Exercise prompt: Nothing but the line containing "Click the red location pin on the map" and the lines after it in the entries below should appear, each repeated exactly.

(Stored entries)
##############################

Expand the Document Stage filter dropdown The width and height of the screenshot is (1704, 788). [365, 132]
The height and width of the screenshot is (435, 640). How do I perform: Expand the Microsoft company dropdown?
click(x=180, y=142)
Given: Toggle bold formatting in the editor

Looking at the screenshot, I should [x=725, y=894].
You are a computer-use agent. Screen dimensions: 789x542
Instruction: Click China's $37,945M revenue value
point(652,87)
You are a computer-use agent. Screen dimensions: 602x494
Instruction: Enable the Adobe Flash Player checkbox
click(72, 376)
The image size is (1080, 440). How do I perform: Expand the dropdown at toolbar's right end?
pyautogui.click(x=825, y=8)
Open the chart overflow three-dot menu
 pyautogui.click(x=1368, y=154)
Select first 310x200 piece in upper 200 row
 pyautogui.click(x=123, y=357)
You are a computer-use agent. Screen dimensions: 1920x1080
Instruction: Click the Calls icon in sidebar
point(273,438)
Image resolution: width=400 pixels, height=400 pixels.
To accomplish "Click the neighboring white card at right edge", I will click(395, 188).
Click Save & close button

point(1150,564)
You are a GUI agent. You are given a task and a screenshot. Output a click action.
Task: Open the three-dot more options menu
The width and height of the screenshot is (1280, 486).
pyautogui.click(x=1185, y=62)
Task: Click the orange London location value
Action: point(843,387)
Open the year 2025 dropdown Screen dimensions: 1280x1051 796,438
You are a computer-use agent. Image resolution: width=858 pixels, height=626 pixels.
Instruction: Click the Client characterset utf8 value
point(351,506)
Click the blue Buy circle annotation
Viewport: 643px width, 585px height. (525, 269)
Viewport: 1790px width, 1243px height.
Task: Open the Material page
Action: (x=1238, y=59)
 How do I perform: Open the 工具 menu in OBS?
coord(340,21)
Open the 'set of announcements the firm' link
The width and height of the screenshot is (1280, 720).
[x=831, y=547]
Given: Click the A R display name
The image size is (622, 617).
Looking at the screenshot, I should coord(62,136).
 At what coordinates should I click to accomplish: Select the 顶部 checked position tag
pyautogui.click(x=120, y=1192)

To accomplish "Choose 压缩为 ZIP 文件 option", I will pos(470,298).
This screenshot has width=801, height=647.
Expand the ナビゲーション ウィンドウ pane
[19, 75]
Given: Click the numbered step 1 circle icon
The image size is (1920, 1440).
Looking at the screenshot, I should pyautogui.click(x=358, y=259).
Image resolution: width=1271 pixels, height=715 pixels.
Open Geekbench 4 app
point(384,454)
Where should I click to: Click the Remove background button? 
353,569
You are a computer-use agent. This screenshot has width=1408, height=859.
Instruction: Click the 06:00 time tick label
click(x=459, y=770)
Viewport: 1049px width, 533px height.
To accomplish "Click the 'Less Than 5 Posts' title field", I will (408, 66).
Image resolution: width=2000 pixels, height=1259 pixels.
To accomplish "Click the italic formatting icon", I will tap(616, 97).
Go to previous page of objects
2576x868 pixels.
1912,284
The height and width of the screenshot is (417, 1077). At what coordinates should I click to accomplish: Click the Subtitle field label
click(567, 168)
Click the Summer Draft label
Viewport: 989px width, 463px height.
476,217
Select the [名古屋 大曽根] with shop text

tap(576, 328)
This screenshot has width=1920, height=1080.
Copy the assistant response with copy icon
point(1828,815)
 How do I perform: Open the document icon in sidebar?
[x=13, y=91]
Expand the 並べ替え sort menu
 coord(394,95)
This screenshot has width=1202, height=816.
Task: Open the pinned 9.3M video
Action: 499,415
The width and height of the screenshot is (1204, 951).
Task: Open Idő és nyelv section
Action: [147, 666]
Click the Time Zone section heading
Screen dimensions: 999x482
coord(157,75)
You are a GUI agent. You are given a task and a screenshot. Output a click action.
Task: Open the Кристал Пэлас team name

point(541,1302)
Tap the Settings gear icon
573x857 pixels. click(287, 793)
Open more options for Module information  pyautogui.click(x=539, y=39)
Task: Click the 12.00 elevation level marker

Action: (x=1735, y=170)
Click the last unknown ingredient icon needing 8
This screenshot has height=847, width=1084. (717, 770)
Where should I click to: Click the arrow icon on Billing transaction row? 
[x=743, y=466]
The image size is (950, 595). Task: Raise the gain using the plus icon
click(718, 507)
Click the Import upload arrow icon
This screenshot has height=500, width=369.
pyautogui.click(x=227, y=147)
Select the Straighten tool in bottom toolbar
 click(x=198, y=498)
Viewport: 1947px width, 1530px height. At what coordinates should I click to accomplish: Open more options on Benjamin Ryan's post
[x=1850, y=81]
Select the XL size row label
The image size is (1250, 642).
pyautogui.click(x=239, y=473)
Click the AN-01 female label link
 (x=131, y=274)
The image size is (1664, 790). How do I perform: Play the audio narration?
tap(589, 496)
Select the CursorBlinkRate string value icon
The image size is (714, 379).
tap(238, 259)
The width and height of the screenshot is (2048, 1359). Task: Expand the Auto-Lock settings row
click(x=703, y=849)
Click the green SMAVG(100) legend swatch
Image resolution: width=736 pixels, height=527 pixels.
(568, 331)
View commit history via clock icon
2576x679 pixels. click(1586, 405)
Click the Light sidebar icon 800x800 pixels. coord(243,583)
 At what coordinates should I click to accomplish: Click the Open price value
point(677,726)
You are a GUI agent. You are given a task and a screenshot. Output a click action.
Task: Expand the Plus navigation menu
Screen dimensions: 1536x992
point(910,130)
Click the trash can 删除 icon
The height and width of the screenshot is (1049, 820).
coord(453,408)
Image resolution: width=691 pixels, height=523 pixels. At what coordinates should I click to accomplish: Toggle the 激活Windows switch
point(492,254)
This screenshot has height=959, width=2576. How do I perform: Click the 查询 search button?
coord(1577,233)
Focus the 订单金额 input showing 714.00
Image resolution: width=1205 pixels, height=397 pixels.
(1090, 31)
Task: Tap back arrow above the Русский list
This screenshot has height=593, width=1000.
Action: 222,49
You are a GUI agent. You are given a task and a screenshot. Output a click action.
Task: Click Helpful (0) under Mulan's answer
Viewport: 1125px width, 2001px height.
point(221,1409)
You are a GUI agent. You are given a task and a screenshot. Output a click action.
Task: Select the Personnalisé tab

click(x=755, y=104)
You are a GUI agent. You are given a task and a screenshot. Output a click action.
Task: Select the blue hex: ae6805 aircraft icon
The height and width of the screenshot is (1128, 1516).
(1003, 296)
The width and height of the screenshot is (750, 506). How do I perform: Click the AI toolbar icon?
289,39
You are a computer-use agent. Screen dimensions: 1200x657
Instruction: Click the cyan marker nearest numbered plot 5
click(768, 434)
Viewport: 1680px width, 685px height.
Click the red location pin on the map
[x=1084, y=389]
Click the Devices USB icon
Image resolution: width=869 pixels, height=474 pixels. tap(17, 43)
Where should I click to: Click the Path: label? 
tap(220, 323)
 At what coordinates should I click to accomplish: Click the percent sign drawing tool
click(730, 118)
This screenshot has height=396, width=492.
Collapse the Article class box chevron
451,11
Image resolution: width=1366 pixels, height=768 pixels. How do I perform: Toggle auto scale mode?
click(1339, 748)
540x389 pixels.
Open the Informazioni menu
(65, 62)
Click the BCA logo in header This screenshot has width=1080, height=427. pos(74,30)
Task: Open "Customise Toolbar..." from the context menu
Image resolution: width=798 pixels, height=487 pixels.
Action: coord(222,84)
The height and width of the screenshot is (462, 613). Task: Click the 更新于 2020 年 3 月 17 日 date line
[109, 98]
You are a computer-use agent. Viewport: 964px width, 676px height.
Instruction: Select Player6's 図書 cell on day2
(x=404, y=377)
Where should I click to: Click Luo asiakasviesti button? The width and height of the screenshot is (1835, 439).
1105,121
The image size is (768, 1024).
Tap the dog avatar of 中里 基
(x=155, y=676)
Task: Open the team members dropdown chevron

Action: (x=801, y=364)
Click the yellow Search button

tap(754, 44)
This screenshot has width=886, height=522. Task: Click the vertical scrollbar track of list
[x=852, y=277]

##############################

Problem solution:
Click the red location pin on the map
[x=1084, y=389]
Click the Devices USB icon
Image resolution: width=869 pixels, height=474 pixels. tap(17, 43)
Where should I click to: Click the Path: label? 
tap(220, 323)
 At what coordinates should I click to accomplish: Click the percent sign drawing tool
click(730, 118)
This screenshot has height=396, width=492.
Collapse the Article class box chevron
451,11
Image resolution: width=1366 pixels, height=768 pixels. How do I perform: Toggle auto scale mode?
click(1339, 748)
540x389 pixels.
Open the Informazioni menu
(65, 62)
Click the BCA logo in header This screenshot has width=1080, height=427. pos(74,30)
Task: Open "Customise Toolbar..." from the context menu
Image resolution: width=798 pixels, height=487 pixels.
Action: coord(222,84)
The height and width of the screenshot is (462, 613). Task: Click the 更新于 2020 年 3 月 17 日 date line
[109, 98]
You are a computer-use agent. Viewport: 964px width, 676px height.
Instruction: Select Player6's 図書 cell on day2
(x=404, y=377)
Where should I click to: Click Luo asiakasviesti button? The width and height of the screenshot is (1835, 439).
1105,121
The image size is (768, 1024).
Tap the dog avatar of 中里 基
(x=155, y=676)
Task: Open the team members dropdown chevron

Action: (x=801, y=364)
Click the yellow Search button

tap(754, 44)
This screenshot has width=886, height=522. Task: Click the vertical scrollbar track of list
[x=852, y=277]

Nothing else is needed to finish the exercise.